A SURVEY OF
INVERSE METHODOLOGIES, META-EVOLUTIONARY OPTIMIZATION
AND BAYESIAN STATISTICS: APPLICATIONS TO In Vivo MRS
Ales Gottvald
Group of Inverse & Optimization Methodologies,
Institute of Scientific Instruments, Academy of Sciences of the CR,
Kralovopolska 147, CZ-612 64 Brno, Czech Republic
E-MAIL: gott@ISIBrno.cz
ABSTRACT: Inverse problems arise from ill-posed mappings in many areas of
science and engineering. For every inverse problem, there exist
some fundamental statistical limits for the accuracy of solutions.

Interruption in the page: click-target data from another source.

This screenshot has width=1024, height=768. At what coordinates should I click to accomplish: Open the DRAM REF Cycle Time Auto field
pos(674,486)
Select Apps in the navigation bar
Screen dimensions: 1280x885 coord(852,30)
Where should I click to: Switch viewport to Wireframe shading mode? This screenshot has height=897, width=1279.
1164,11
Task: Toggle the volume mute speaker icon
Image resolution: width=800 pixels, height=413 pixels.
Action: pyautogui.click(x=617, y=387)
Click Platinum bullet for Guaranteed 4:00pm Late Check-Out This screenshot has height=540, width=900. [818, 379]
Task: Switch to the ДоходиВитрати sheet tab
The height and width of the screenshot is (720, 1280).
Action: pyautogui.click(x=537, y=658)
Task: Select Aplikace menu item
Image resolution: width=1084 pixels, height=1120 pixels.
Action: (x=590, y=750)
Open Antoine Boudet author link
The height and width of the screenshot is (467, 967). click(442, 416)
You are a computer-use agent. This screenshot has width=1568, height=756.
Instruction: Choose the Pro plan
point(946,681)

These theoretical limits cannot be superseded in any way without incorporating
some additional prior information. A major "secret" of inversion methodologies consists
in identifying and applying all forms of prior information available,
both hidden and explicit. Meta-Evolutionary optimization and
Bayesian Statistics are central concepts behind a very general
inversion methodology recently developed. In this article, some
underlying ideas of this robust inversion methodology are reviewed.
As illustrated, uncertainty of the inversions may be reduced
by incorporating very general forms of prior information:
non-linear parametric models, probabilistic noise distributions,
deterministic constraint conditions, etc. This inversion
methodology is applied to an important problem from Magnetic Resonance Spectroscopy (MRS):
quantitative In Vivo MRS beyond inhomogeneity and noise limits. After analyzing the
principal role of prior information for solving inverse problems, some limitations of two
popular approaches (Sampled Pattern Matching, Artificial Neural Networks) are elucidated
as well.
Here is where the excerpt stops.